RECORDS TO PROCESS Block Start

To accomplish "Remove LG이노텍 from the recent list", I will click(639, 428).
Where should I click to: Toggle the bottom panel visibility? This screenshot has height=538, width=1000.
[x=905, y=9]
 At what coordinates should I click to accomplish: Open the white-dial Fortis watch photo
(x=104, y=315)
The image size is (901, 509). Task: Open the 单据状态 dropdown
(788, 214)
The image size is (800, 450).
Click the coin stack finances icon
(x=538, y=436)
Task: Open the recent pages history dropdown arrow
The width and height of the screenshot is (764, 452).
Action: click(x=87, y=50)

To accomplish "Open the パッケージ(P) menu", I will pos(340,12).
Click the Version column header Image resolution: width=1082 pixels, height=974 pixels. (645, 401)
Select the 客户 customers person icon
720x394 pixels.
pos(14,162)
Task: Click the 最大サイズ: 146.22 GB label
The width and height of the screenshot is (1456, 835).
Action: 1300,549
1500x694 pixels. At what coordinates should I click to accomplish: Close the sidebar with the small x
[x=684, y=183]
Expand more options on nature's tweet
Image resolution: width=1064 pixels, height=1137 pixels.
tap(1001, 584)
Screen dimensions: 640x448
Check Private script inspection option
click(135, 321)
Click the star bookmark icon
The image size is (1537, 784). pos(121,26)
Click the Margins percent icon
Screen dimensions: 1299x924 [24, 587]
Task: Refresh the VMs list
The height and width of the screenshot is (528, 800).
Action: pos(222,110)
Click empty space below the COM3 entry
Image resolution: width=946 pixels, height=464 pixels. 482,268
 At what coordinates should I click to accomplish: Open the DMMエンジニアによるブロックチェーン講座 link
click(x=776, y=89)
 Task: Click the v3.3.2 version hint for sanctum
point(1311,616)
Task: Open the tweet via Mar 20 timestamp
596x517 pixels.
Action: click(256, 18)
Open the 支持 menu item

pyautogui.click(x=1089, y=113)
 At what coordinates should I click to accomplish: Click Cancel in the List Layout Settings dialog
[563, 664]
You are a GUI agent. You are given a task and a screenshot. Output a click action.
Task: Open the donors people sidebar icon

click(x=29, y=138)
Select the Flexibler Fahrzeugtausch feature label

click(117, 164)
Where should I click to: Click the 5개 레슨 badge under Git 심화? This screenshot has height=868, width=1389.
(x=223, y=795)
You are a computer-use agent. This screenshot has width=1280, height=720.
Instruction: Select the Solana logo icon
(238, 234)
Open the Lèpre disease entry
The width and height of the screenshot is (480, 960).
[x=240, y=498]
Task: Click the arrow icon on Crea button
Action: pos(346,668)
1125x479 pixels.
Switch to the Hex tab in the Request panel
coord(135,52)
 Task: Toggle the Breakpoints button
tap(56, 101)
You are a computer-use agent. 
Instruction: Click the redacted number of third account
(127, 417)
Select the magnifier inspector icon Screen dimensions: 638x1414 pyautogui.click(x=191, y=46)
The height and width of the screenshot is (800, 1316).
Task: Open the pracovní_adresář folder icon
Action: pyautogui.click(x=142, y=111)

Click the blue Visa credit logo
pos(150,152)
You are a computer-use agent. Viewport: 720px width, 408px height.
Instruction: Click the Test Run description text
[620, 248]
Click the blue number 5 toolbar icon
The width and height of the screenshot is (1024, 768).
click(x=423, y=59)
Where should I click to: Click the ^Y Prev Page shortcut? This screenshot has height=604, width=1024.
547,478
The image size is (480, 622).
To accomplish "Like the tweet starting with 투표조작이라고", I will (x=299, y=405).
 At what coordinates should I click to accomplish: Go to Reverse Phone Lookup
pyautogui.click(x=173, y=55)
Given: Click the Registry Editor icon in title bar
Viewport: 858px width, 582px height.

RECORDS TO PROCESS Block End

* DIRECTIONS: Word for word, write out each record shown above.

* RESULT:
To accomplish "Remove LG이노텍 from the recent list", I will click(639, 428).
Where should I click to: Toggle the bottom panel visibility? This screenshot has height=538, width=1000.
[x=905, y=9]
 At what coordinates should I click to accomplish: Open the white-dial Fortis watch photo
(x=104, y=315)
The image size is (901, 509). Task: Open the 单据状态 dropdown
(788, 214)
The image size is (800, 450).
Click the coin stack finances icon
(x=538, y=436)
Task: Open the recent pages history dropdown arrow
The width and height of the screenshot is (764, 452).
Action: click(x=87, y=50)

To accomplish "Open the パッケージ(P) menu", I will pos(340,12).
Click the Version column header Image resolution: width=1082 pixels, height=974 pixels. (645, 401)
Select the 客户 customers person icon
720x394 pixels.
pos(14,162)
Task: Click the 最大サイズ: 146.22 GB label
The width and height of the screenshot is (1456, 835).
Action: 1300,549
1500x694 pixels. At what coordinates should I click to accomplish: Close the sidebar with the small x
[x=684, y=183]
Expand more options on nature's tweet
Image resolution: width=1064 pixels, height=1137 pixels.
tap(1001, 584)
Screen dimensions: 640x448
Check Private script inspection option
click(135, 321)
Click the star bookmark icon
The image size is (1537, 784). pos(121,26)
Click the Margins percent icon
Screen dimensions: 1299x924 [24, 587]
Task: Refresh the VMs list
The height and width of the screenshot is (528, 800).
Action: pos(222,110)
Click empty space below the COM3 entry
Image resolution: width=946 pixels, height=464 pixels. 482,268
 At what coordinates should I click to accomplish: Open the DMMエンジニアによるブロックチェーン講座 link
click(x=776, y=89)
 Task: Click the v3.3.2 version hint for sanctum
point(1311,616)
Task: Open the tweet via Mar 20 timestamp
596x517 pixels.
Action: click(256, 18)
Open the 支持 menu item

pyautogui.click(x=1089, y=113)
 At what coordinates should I click to accomplish: Click Cancel in the List Layout Settings dialog
[563, 664]
You are a GUI agent. You are given a task and a screenshot. Output a click action.
Task: Open the donors people sidebar icon

click(x=29, y=138)
Select the Flexibler Fahrzeugtausch feature label

click(117, 164)
Where should I click to: Click the 5개 레슨 badge under Git 심화? This screenshot has height=868, width=1389.
(x=223, y=795)
You are a computer-use agent. This screenshot has width=1280, height=720.
Instruction: Select the Solana logo icon
(238, 234)
Open the Lèpre disease entry
The width and height of the screenshot is (480, 960).
[x=240, y=498]
Task: Click the arrow icon on Crea button
Action: pos(346,668)
1125x479 pixels.
Switch to the Hex tab in the Request panel
coord(135,52)
 Task: Toggle the Breakpoints button
tap(56, 101)
You are a computer-use agent. 
Instruction: Click the redacted number of third account
(127, 417)
Select the magnifier inspector icon Screen dimensions: 638x1414 pyautogui.click(x=191, y=46)
The height and width of the screenshot is (800, 1316).
Task: Open the pracovní_adresář folder icon
Action: pyautogui.click(x=142, y=111)

Click the blue Visa credit logo
pos(150,152)
You are a computer-use agent. Viewport: 720px width, 408px height.
Instruction: Click the Test Run description text
[620, 248]
Click the blue number 5 toolbar icon
The width and height of the screenshot is (1024, 768).
click(x=423, y=59)
Where should I click to: Click the ^Y Prev Page shortcut? This screenshot has height=604, width=1024.
547,478
The image size is (480, 622).
To accomplish "Like the tweet starting with 투표조작이라고", I will (x=299, y=405).
 At what coordinates should I click to accomplish: Go to Reverse Phone Lookup
pyautogui.click(x=173, y=55)
Given: Click the Registry Editor icon in title bar
Viewport: 858px width, 582px height.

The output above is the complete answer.